▸ Consigne: Recopiez intégralement, sans rien modifier, l'extrait ci-dessous consacré au départ de Jacques Cotta du Média.

▸ Extrait du document:
=-=-=-=-=

Encore une fois, j’ignore le point de vue d’Aude Lancelin et de son équipe, mais attend leurs explications pour poursuivre ou non mon soutien à la tentative de sauvetage de ce Média pourtant aussi indispensable que l’émission de Jacques Cotta.


EDIT : LE POINT DE VUE DU MÉDIA

Bonsoir à tous,

Voici un message des équipes du Média concernant l’annonce du départ de Jacques Cotta :

Nous découvrons à regret le message mis en ligne publiquement et envoyé en même temps en interne aux équipes où il annonce son départ.

Il s’agit de préciser certains points :

  • Plusieurs mails ont été échangés expliquant les raisons pour lesquelles une très grande gêne a été ressentie à la lecture de cette proposition d’émission, et suggérant à Jacques de nombreux autres sujets qui auraient un grand intérêt à être traités par le Média.
  • Depuis le lancement de cette saison 2, notre fonctionnement interne à changé. Il est devenu collégial, et c’est donc ensemble que nous avons acté le refus d’une émission sur l’Italie qui aurait un tel angle.

=-=-=-=-=

▸ Données recueillies:
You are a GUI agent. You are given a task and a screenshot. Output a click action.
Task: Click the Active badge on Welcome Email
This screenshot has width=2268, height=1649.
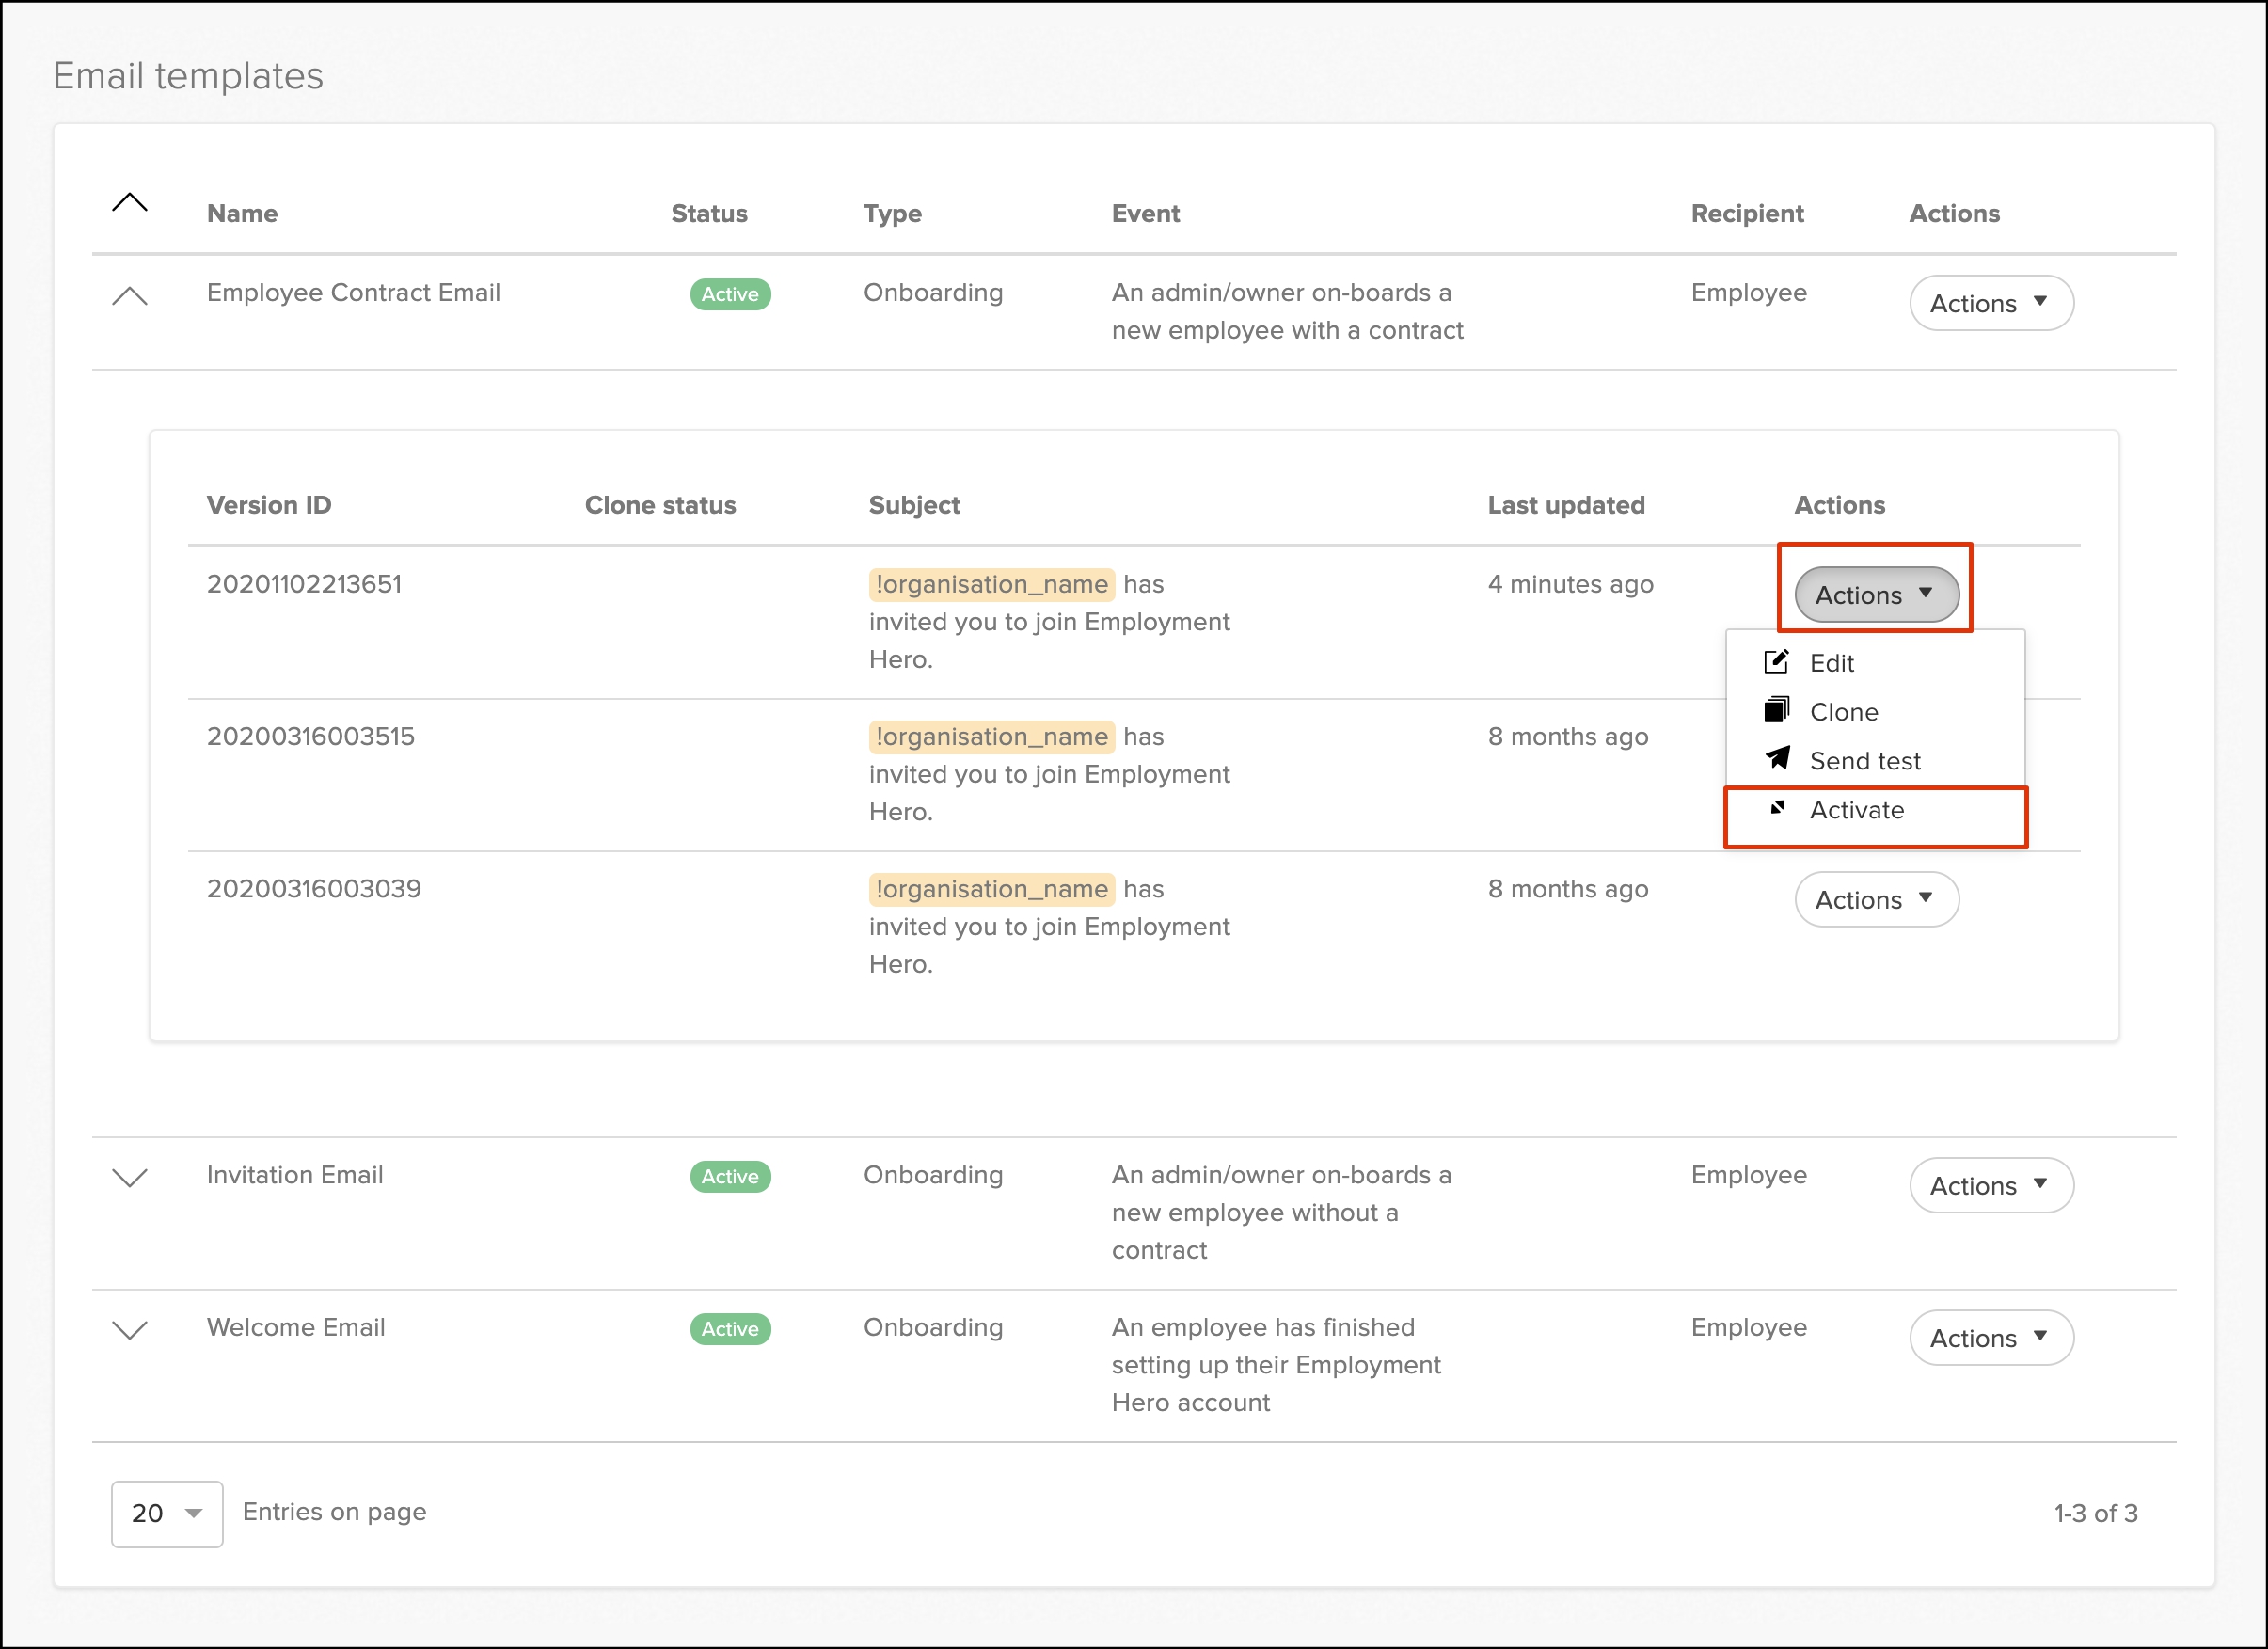click(x=730, y=1329)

=-=-=-=-=

▸ Réponse ci-dessous:
Encore une fois, j’ignore le point de vue d’Aude Lancelin et de son équipe, mais attend leurs explications pour poursuivre ou non mon soutien à la tentative de sauvetage de ce Média pourtant aussi indispensable que l’émission de Jacques Cotta.


EDIT : LE POINT DE VUE DU MÉDIA

Bonsoir à tous,

Voici un message des équipes du Média concernant l’annonce du départ de Jacques Cotta :

Nous découvrons à regret le message mis en ligne publiquement et envoyé en même temps en interne aux équipes où il annonce son départ.

Il s’agit de préciser certains points :

  • Plusieurs mails ont été échangés expliquant les raisons pour lesquelles une très grande gêne a été ressentie à la lecture de cette proposition d’émission, et suggérant à Jacques de nombreux autres sujets qui auraient un grand intérêt à être traités par le Média.
  • Depuis le lancement de cette saison 2, notre fonctionnement interne à changé. Il est devenu collégial, et c’est donc ensemble que nous avons acté le refus d’une émission sur l’Italie qui aurait un tel angle.